On each trial, the participant in the fMRI scanner (Sender) was asked to send the following message to her partner (Receiver): “Option __ is most profitable for you”. Senders watched a screen with 4 ‘doors’. Two doors were empty (indicating payoffs of $0 for both participants), and two doors contained non-zero payoff information for themselves and for their partner (the Receiver; see Fig. 1). Participants were given 6 s to indicate their choice by pressing one of four buttons on a response box. After choosing, the chosen door was highlighted and the message text changed accordingly (e.g., “Option 3 is most profitable for you”, if door 3 was chosen). The duration of this decision screen was set to have a minimum of 1.5 s and to make up for a total trial duration of 7.5 s. For example, if a participant made a choice after 3.5 s, the decision screen appeared for 4 s. If no choice was made in the allotted time, a “no choice” feedback screen appeared for 1.5 s. Afterwards, a fixation screen appeared for 6–10.5 s. Senders were told that the Receiver would view the message and choose which door to open, when the only available information for them is the door number, and the fact that two of the doors are empty. Both players’ payoffs depended on the door the Receiver opened. To avoid reputation concerns, even after choice, the Receiver did not know how much the Sender got, nor what amounts of money were hidden behind the non-chosen doors.

Payoff structure

The payoffs were intended to create a conflict between honesty and monetary profit. On each trial, each door contained some amount of money for the Sender and some amount of money for the Receiver. A truthful message (Truth option) is defined as when the Sender is choosing the door (the message to send) that results in a larger amount of money for the Receiver. A deceptive message (Lie option) is defined as when the Sender is choosing the door that results in a smaller amount of money for the Receiver (and a larger amount of money for the Sender) compared to the Truth option.
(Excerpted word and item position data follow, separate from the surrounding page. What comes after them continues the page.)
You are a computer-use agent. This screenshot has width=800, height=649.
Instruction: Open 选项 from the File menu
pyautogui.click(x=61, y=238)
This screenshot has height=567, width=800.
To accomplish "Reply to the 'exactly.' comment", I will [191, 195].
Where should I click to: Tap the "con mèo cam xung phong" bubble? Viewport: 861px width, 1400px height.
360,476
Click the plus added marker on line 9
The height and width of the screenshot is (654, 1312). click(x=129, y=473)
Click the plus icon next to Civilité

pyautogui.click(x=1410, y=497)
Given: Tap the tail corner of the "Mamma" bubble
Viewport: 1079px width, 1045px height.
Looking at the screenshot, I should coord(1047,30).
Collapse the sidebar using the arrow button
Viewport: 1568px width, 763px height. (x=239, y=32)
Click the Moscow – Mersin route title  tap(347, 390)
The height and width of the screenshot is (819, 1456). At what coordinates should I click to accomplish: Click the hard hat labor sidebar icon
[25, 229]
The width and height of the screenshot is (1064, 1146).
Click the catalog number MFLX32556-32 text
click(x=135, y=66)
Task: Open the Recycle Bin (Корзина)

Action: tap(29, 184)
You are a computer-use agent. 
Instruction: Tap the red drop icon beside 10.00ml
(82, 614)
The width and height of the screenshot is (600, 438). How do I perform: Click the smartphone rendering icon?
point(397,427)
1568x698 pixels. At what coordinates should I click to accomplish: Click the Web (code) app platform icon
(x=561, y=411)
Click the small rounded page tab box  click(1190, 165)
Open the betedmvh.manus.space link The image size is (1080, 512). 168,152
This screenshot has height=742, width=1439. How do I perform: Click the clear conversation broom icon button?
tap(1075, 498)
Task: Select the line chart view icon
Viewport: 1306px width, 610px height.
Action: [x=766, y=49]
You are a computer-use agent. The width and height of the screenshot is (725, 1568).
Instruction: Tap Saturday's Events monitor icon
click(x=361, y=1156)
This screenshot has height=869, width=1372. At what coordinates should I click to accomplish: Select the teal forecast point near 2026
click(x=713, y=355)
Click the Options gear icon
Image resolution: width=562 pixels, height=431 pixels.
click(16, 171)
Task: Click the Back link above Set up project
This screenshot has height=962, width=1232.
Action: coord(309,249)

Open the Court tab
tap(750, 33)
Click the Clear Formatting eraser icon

Payoffs varied on a trial-by-trial basis, ranging between 10–42₪ (1₪ ≈ 0.3USD) for the Sender, and 1–31₪ for the Receiver (see Supplementary Table S1 and Supplementary Fig. S1 for a full list). Critically, the potential profits for the Sender from lying (ΔVself, $SelfLie -$SelfTruth; range 0–12₪) varied independently from the potential losses for the Receiver (ΔVother, $OtherTruth -$OtherLie; range 1–20₪; r(38) = 0.25, p = 0.11). Figure 1 depicts an example trial, in which choosing to tell the truth would result in 10₪ for the Sender and 9₪ for the Receiver, whereas lying would result in 15₪ for the Sender and only 3₪ for the Receiver. Hence, the Sender’s potential profit (ΔVself) is 5₪ (15-10), and the Receiver’s potential loss (ΔVother) is 6₪ (9-3). Importantly, to avoid any interfering motives (e.g. envy), all trials of interest (38 out of 40) had a higher payoff for the Sender than for the Receiver (the Sender was always better off than the Receiver, irrespective of the chosen door). Two catch trials offered a 0₪ payoff for the Sender from lying (i.e., $SelfLie = $SelfTruth), with no conflict between honesty and gain for the Sender. These trials served to ensure the participants are attentive.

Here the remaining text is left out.